Your instructions
How many lines in the data below include the word "will"? Respond with the number, nothing more.
━━━━━━━━━━━━━━━━
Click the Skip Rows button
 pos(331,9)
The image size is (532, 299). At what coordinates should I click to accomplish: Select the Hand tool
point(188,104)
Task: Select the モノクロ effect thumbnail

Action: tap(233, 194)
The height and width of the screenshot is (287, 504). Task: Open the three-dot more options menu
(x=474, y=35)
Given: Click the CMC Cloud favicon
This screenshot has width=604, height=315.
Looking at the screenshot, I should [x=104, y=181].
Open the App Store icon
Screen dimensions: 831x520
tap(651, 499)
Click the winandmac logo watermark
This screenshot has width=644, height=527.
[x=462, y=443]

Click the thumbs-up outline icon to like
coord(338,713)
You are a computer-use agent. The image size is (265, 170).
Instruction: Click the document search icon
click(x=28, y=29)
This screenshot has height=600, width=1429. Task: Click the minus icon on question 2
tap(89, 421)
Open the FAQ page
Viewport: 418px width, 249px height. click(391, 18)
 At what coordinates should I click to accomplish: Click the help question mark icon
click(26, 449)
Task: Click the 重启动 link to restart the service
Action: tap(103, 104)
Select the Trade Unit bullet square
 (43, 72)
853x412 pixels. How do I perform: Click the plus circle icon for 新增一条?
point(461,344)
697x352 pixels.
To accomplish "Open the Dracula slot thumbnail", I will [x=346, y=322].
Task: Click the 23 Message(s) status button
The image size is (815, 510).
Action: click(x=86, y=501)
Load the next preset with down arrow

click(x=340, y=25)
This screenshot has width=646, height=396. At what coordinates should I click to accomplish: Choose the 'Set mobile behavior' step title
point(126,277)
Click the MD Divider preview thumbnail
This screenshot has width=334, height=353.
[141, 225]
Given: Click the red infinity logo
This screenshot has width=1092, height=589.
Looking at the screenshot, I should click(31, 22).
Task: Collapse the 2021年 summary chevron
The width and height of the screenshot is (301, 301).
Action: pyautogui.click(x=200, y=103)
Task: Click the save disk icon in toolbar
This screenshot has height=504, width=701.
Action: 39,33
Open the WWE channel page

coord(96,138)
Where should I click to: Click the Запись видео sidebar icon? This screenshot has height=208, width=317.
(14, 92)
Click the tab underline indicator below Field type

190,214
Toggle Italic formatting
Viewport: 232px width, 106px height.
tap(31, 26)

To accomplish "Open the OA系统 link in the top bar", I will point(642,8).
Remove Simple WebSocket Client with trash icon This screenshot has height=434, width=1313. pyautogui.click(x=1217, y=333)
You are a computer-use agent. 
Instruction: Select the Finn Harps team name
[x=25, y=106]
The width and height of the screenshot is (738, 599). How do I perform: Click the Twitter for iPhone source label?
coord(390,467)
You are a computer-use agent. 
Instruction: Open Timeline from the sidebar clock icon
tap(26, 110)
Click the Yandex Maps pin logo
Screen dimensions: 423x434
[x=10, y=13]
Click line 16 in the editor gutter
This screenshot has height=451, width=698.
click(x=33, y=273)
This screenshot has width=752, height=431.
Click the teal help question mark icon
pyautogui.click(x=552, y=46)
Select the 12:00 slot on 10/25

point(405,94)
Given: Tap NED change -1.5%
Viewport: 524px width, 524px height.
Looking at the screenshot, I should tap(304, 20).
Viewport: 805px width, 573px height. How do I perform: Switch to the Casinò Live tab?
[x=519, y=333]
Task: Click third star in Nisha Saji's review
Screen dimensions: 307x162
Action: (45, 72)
━━━━━━━━━━━━━━━━
Solution to this problem
2